Anyone who believes we have a choice between privacy or letting the terrorists win is missing the point.

I used to joke that the one good thing about the government's inability to complete large IT projects meant there’d always be a safeguard against the Big Brother state. Poor project management, cost slippage and schedule overrun would always outflank the Thought Police. 

Of course, that was before revelations about the US National Security Agency’s mass surveillance - retaining emails, video clips, photos, voice and video calls, social networking details, logins and other data held by a range of US internet firms.

But while the agency's Prism programme does sound like the start of a dystopian nightmare, I’d argue that as a national security project the IT also fails.

Finding meaningful intelligence stored among the petabytes of Instagram pictures of half-eaten sandwiches, dancing LOL Cat gifs and Facebook likes can be no easy task.
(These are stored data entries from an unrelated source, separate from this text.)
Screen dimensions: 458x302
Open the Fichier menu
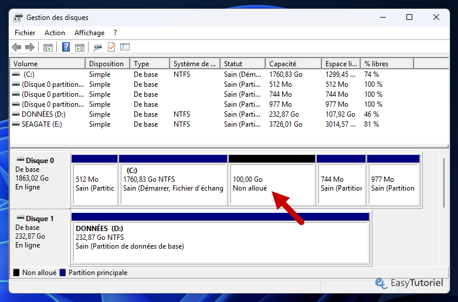pyautogui.click(x=25, y=33)
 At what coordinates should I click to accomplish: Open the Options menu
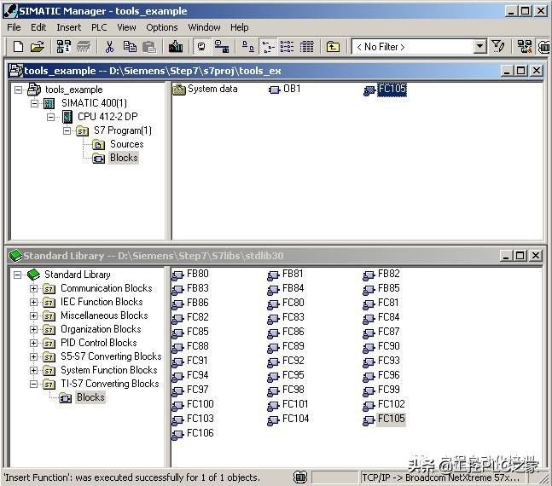161,27
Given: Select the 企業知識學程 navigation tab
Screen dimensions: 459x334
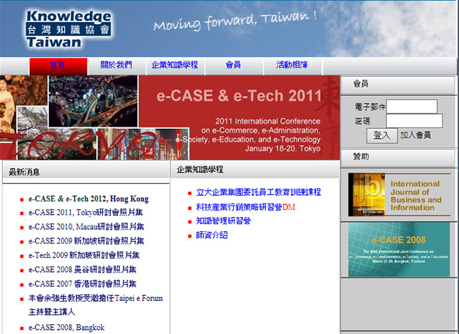Looking at the screenshot, I should coord(174,66).
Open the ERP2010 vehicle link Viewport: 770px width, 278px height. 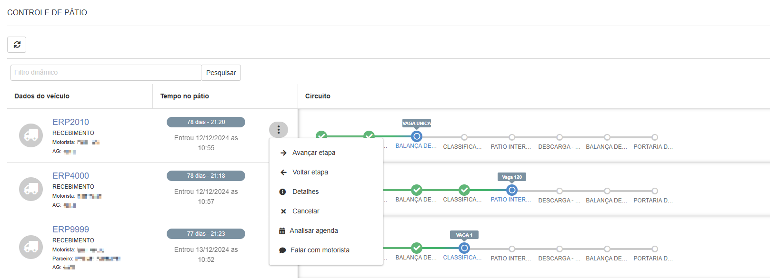click(x=70, y=122)
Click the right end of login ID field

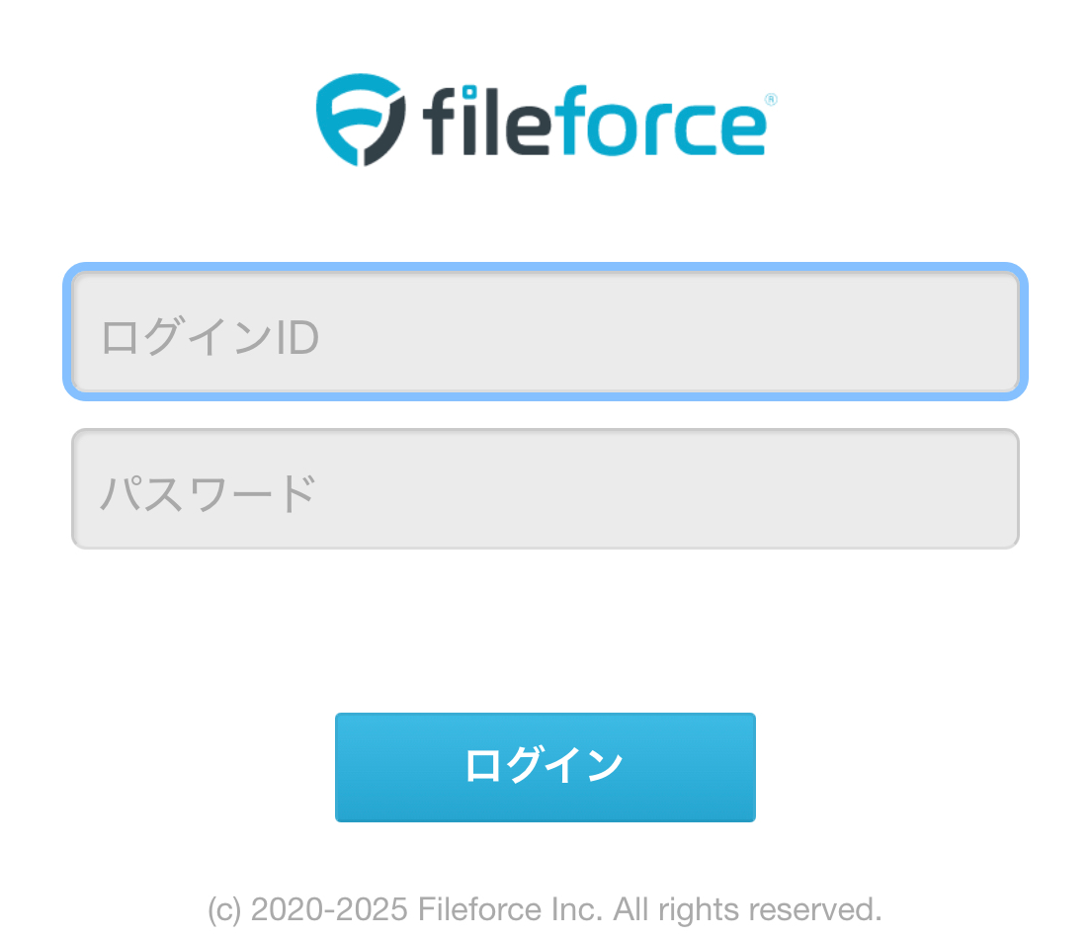click(x=978, y=333)
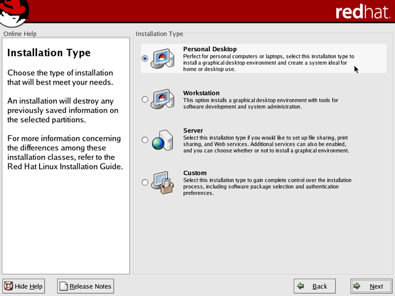Click the Personal Desktop computer icon
395x296 pixels.
(x=162, y=59)
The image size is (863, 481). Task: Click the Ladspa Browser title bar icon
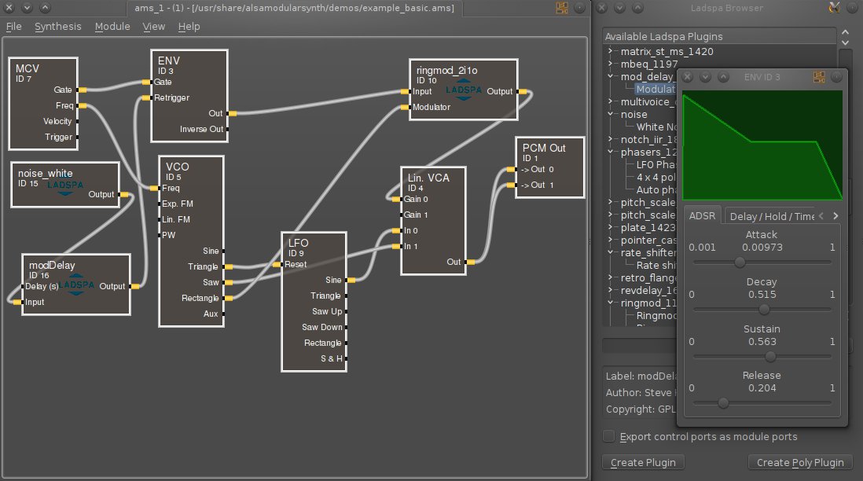click(x=834, y=8)
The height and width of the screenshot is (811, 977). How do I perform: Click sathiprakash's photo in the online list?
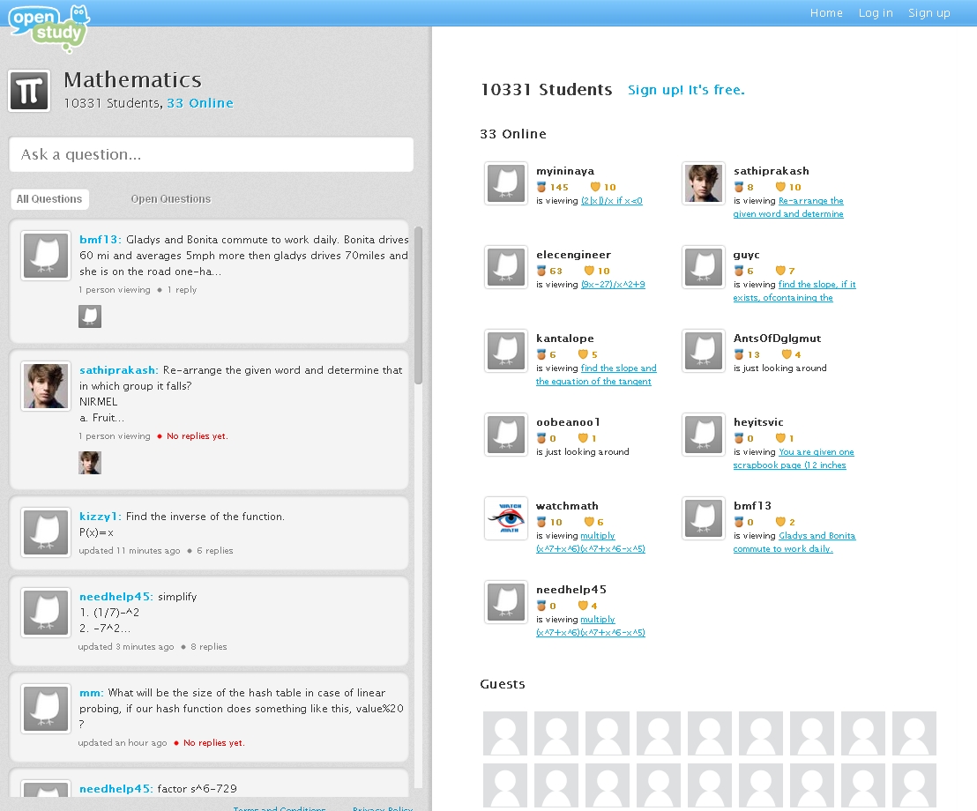coord(703,183)
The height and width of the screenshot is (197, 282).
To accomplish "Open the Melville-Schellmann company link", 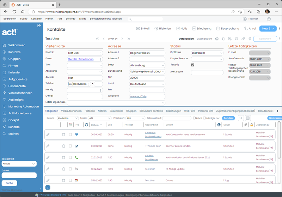I will tap(80, 59).
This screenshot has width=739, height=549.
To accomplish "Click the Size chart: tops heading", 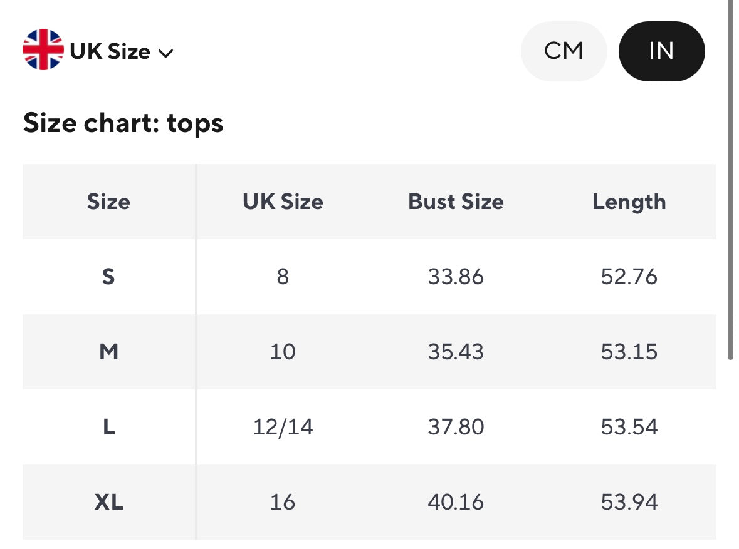I will (123, 123).

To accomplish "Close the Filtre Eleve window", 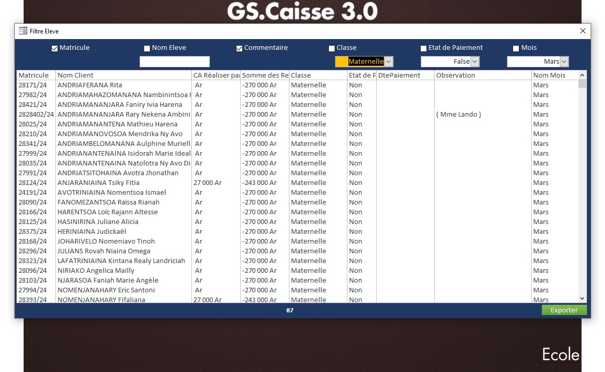I will point(582,31).
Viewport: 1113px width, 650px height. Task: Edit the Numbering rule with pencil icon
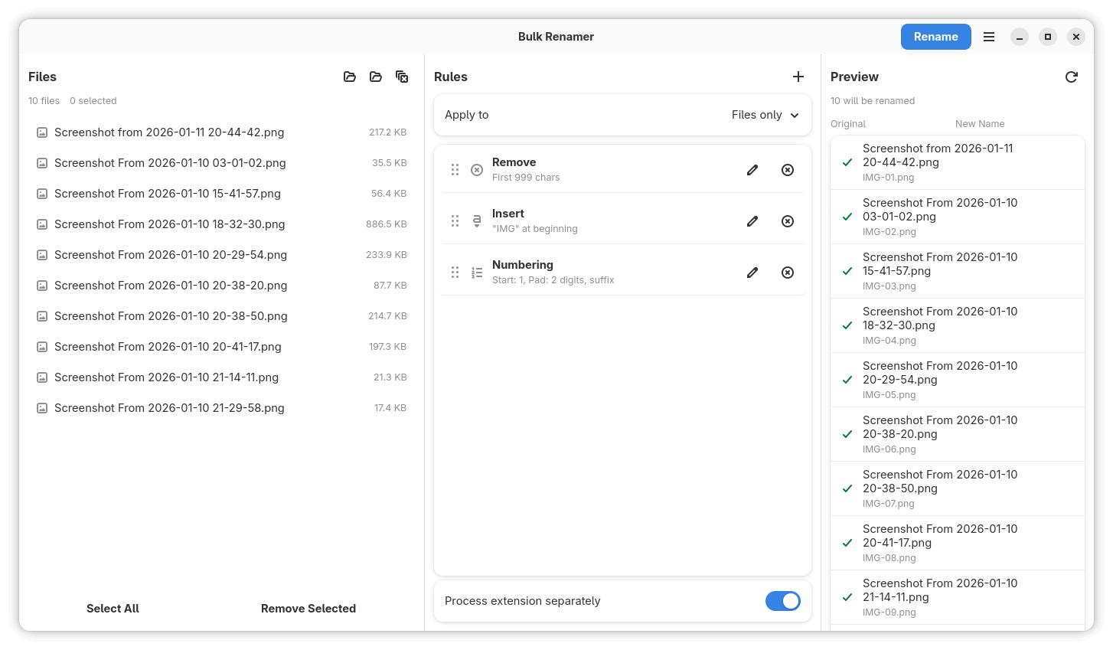coord(752,273)
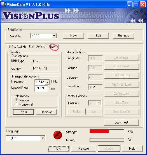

Douwe Korff, professor of international law at London Metropolitan University, says national security and privacy are not mutually exclusive aims. ‘Mass surveillance of everyone is neither effective nor compatible with the rule of law,’ he told peers at a cybersecurity evidence session at the House of Lords last week.

This week President Barack Obama is expected to reveal a number of changes to the way the NSA and its associated secret courts operate. 

Nick Pickles, director of civil liberties group Big Brother Watch, is also urging the UK government to align its legal framework and oversight mechanisms with the expansive surveillance made possible by modern technology. Otherwise, ‘our economy, our privacy and our security will all suffer,’ he writes in a blog for Conservative Home.

‘There is no disagreement that our agencies should do all they can to keep us safe. However, in a democratic society it is wholly wrong for their broad capability to be kept secret, with laws being interpreted far beyond their intention and without any challenge or debate of this widening in scope,’ writes Pickles.

Anyone who believes we have a choice between losing all rights to privacy or letting the terrorists win is missing the point entirely. 

Having an effective, consensual approach to national security that involves surveillance as a response to perceived threats rather than as a default setting is in everyone’s interests. And Pickles is quite right to call on the government in furthering this aim.